Er hatte gehofft, seinen Verwalter anzutreffen, mit dem einige Dinge zu regeln waren, vor allem Einkäufe und Vorbereitungen, die Richenzas Wünsche erforderlich machten, aber auch einige lästige Streitigkeiten unter dem Gesinde und auf dem Wirtschaftshof. Doch Jean war noch unterwegs, dafür entdeckte er einen fremden Wagen im Hof, der mit Flechtwerk und Tüchern überdacht war und vor den zwei gut genährte Ochsen gespannt waren.
» Der Komtur aus Arville ist am Vormittag eingetroffen und bittet um eine Unterredung « , wurde ihm gemeldet.

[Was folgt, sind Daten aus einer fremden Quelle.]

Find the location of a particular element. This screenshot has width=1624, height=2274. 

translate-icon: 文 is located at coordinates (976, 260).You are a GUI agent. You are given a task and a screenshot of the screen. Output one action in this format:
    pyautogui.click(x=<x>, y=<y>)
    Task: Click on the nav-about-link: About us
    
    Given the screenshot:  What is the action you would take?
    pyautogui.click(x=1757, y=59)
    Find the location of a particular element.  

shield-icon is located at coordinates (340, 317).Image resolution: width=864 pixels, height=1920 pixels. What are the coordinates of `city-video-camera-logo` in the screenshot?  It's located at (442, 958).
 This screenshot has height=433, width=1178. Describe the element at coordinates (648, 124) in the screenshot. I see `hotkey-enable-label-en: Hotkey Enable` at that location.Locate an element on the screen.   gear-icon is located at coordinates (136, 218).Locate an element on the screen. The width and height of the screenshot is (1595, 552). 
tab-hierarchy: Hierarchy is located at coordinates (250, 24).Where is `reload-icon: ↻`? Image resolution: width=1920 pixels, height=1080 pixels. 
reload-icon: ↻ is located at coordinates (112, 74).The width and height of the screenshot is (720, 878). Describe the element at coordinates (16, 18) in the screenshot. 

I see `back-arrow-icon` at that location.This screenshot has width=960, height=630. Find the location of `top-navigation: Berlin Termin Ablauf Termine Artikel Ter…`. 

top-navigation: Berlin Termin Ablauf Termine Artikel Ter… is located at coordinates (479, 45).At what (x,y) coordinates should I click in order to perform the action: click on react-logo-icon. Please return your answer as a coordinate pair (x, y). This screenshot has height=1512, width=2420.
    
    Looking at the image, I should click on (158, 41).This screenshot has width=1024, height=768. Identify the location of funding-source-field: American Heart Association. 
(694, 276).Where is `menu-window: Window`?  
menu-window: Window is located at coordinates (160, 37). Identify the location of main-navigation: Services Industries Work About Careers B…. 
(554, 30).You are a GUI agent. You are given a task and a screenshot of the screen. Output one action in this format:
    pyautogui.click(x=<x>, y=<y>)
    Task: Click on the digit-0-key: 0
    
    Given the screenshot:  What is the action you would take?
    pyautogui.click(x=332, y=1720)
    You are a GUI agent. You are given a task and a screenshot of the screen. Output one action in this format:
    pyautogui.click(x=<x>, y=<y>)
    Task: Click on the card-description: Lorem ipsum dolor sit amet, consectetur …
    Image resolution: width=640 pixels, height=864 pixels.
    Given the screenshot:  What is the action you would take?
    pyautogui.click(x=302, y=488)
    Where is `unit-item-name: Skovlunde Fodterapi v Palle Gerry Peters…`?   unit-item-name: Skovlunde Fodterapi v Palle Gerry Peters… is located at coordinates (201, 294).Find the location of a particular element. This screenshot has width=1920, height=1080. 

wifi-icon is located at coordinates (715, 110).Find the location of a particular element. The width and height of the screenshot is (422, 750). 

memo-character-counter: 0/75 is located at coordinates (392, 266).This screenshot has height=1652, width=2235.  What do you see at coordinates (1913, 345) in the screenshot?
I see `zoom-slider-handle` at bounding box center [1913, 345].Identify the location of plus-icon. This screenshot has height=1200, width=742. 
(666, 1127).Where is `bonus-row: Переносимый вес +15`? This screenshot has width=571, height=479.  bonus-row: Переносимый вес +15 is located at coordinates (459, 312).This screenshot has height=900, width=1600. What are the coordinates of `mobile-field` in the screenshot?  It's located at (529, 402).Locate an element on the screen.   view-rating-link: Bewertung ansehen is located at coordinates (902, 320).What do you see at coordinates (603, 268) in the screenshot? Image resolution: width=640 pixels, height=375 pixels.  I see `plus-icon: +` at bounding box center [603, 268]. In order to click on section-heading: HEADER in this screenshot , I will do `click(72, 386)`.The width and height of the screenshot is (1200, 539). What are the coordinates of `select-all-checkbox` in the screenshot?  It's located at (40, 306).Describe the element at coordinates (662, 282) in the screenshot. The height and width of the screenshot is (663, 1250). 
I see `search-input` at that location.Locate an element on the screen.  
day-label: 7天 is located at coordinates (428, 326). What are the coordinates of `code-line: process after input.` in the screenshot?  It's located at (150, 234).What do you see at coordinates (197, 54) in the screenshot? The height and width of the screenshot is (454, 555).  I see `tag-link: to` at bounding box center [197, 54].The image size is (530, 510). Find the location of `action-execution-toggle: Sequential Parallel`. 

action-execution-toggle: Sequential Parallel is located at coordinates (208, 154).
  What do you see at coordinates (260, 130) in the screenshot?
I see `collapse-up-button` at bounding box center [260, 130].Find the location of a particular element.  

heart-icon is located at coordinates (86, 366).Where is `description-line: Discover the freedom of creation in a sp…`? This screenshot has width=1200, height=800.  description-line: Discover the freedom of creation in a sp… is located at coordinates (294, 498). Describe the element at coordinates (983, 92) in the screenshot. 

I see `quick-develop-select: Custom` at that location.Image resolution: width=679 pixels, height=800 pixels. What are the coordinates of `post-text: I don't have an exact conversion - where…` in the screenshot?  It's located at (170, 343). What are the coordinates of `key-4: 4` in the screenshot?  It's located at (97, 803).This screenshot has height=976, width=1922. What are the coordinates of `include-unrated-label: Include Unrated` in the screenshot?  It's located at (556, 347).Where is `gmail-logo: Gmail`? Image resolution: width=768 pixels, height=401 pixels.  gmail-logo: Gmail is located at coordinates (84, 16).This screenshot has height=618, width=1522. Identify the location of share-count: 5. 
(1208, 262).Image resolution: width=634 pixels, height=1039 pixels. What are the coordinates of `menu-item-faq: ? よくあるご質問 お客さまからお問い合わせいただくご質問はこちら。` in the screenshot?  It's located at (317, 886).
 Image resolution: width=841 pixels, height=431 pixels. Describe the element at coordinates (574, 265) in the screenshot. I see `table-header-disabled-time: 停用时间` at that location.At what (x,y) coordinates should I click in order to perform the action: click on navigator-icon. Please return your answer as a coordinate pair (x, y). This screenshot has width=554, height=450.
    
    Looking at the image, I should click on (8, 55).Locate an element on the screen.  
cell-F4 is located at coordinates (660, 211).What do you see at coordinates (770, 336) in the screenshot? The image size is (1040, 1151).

Er bemühte sich, seinen Ärger zu verbergen, denn er hatte gehofft, den heutigen Abend nur in Richenzas Gesellschaft zu verbringen. Seit einiger Zeit wurde mindestens zweimal wöchentlich in der Halle getafelt, meist dann, wenn vornehme Gäste eingetroffen waren, wobei alle Hofleute und auch ihre Frauen anwesend waren. Richenza liebte solch festliche Tafeln im Kreise der Hofgesellschaft. Sie hatte bereits die Namen aller Hofleute samt ihrer Familien im Kopf und kannte die Äbte der umliegenden Klöster, die in der Burg zu Gast gewesen waren. Wobei der Abt von St. Denis und der Vorsteher der Abtei Tiron gebeten hatten, nicht am gleichen Abend eingeladen zu werden, da sie einander feind waren. Heute würde man also mit dem Komtur Tierry de Girot, einem Templer, zu Tische sitzen. Vermutlich ein langer Abend, der nicht mehr viel Zeit zum Zusammensein mit Richenza übrig lassen würde.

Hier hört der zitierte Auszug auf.